中小企業(SMB)を中心に、インターネットを通じたWeb集客支援を専門とする企業にて、数百社以上のSEO対策の実績を積みました。SEO対策管理責任者として着任し、SEO対策に加え、サイト調査・改善など技術的な分野も得意とし、クライアントの皆様に満足いただけるサービス提供に尽力してまいりました。2024年にご縁があり、CominkaのSEOディレクターとして入社。

Google Analytics 4(GA4)を開いてレポートを見たとき、一番最初に目に飛び込んでくる謎の言葉。
「(not set)」

「設定されていない?どういうこと?」
「ランディングページの1位が(not set)って、分析できないじゃないか!」

多くのマーケターやサイト運営者を悩ませるこの「(not set)」は、実は単なるエラーではありません。
Googleからの「計測設定に不備があるよ」「データがうまく取れていないよ」という重要なサインなのです。
これを放置することは、穴の空いたバケツで水を汲むようなもの。正しいマーケティング判断ができず、広告費や労力をドブに捨てることになりかねません。

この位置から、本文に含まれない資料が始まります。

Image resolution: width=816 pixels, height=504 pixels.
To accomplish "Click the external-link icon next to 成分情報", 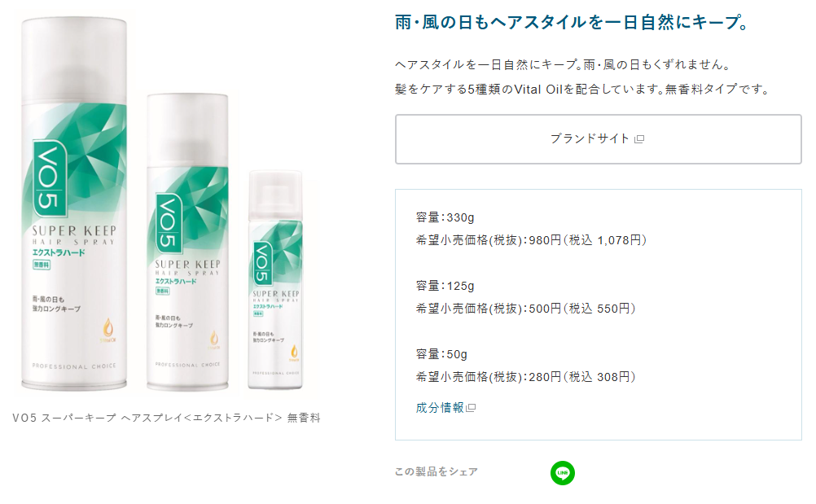I will pos(471,408).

この記事では、GA4で(not set)が発生する主要な原因(ランディングページ、参照元/メディア、Google広告、キャンペーンなど)を網羅的に解説し、それぞれの具体的な解決策をステップバイステップで提示します。
さらに、よく似た用語である「Unassigned(未割り当て)」との違いや、BigQueryを使った高度な分析手法、Measurement Protocolでの実装ミスまで、1万文字を超える圧倒的な情報量でお届けします。
このガイドを読み終える頃には、あなたのGA4レポートはクリアになり、真のユーザー行動が見えてくるはずです。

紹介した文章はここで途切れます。